## Task prompt
Swap "down arrow" for "up arrow" in the lines from the one holding "Click the scrollbar down arrow" through the end of the records, inclusive, and give those lines back with nothing else changed. Leave the pictures out of your answer.

## Records for the task
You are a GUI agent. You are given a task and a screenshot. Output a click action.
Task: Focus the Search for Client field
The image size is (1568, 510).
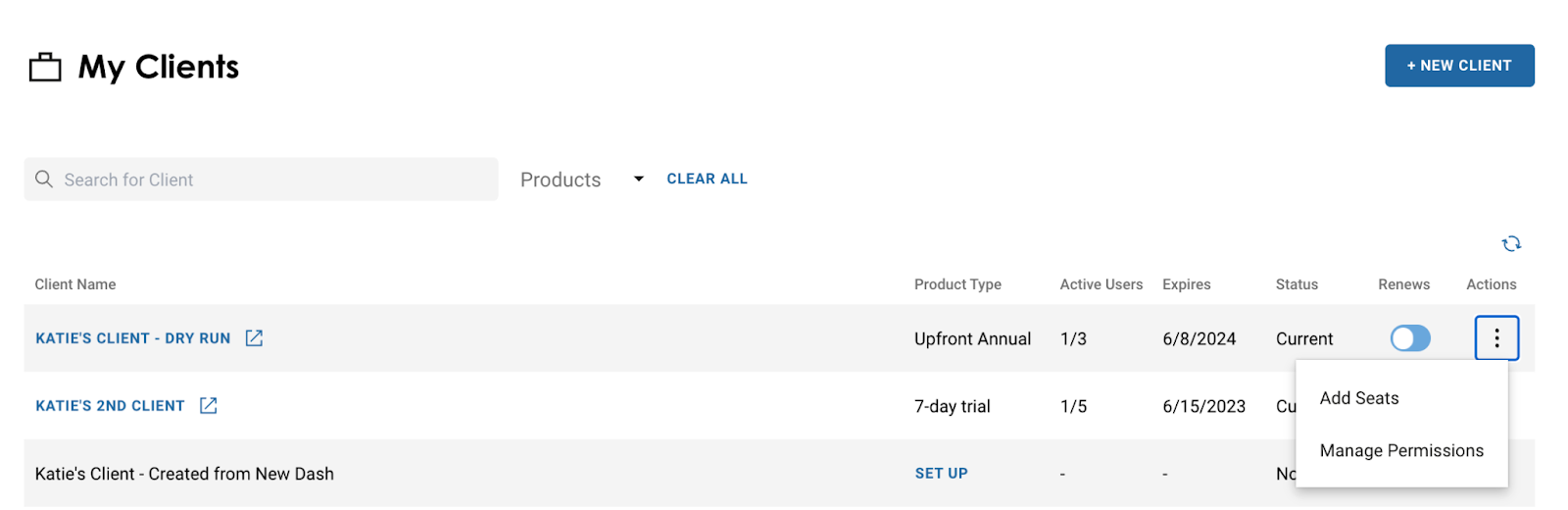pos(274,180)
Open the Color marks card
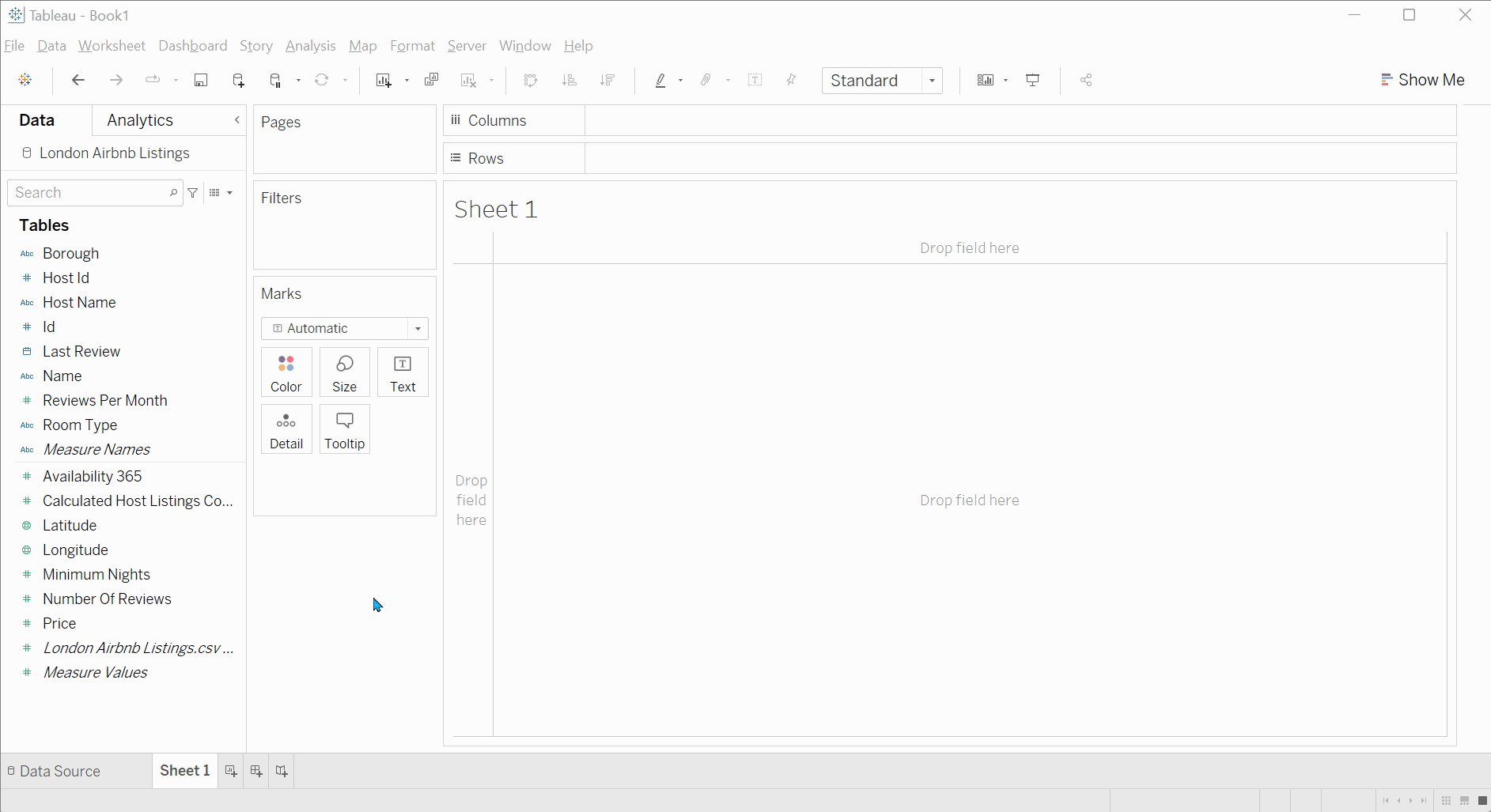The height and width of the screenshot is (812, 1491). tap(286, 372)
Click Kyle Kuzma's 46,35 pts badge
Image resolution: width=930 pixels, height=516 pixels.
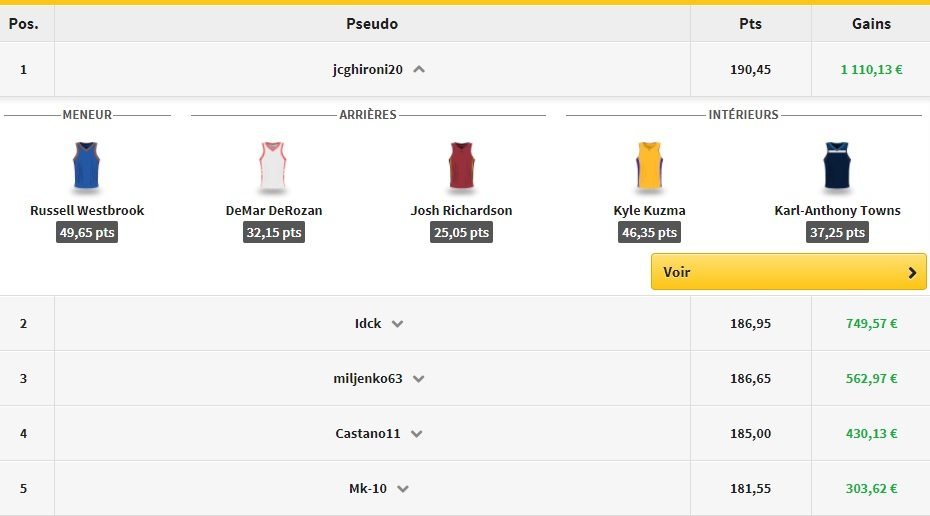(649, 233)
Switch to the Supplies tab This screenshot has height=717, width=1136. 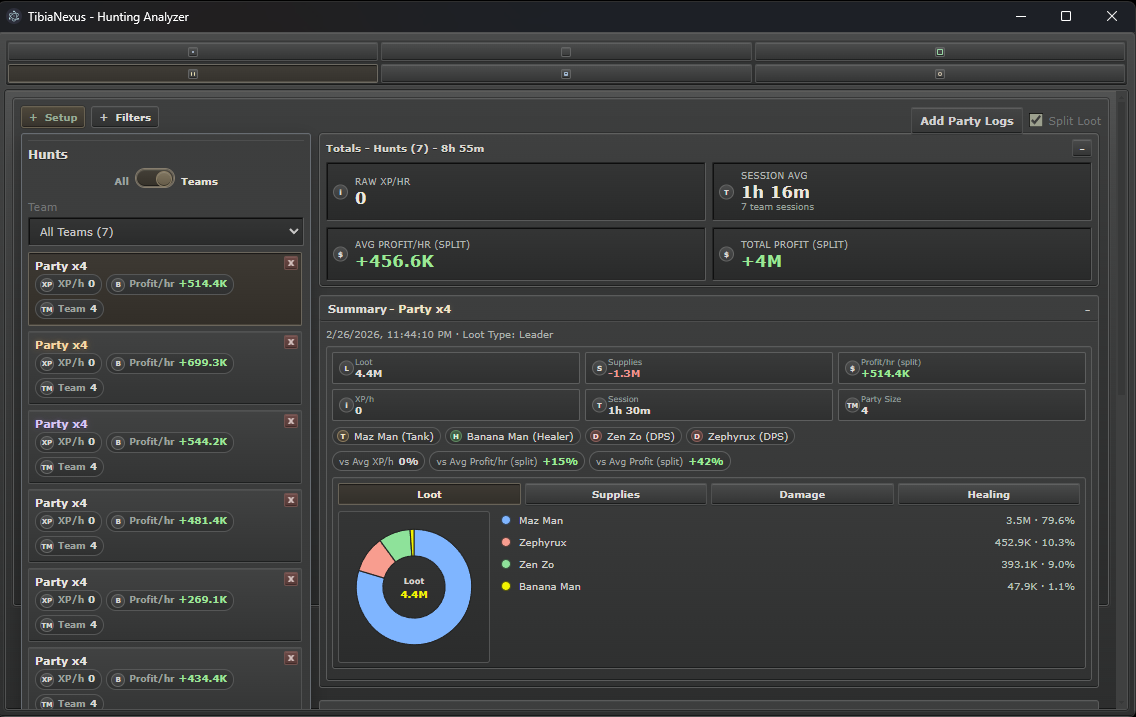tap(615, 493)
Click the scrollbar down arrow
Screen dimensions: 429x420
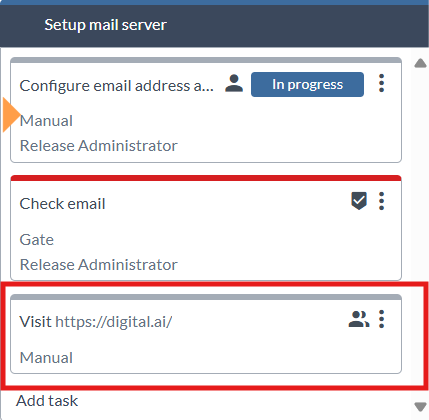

## Solution below
Click the scrollbar up arrow
Screen dimensions: 429x420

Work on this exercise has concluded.